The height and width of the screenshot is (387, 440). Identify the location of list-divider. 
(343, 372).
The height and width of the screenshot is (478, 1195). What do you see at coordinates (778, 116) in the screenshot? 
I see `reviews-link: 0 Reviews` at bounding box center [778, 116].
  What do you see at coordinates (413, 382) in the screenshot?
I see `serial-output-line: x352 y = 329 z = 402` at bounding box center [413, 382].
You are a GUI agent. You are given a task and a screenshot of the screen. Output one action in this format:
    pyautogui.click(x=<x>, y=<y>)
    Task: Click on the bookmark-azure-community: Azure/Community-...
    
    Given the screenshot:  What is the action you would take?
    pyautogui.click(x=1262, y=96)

****************

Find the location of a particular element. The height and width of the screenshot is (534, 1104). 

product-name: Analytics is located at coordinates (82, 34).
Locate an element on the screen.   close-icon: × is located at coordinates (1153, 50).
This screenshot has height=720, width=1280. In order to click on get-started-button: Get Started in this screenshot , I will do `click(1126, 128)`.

****************

— How to complete this task —
Print the records again character for character, beginning at the line that has "Find the location" and ending after the line that has "This screenshot has".

— Response box —
Find the location of a particular element. The height and width of the screenshot is (534, 1104). 

product-name: Analytics is located at coordinates (82, 34).
Locate an element on the screen.   close-icon: × is located at coordinates (1153, 50).
This screenshot has height=720, width=1280. In order to click on get-started-button: Get Started in this screenshot , I will do `click(1126, 128)`.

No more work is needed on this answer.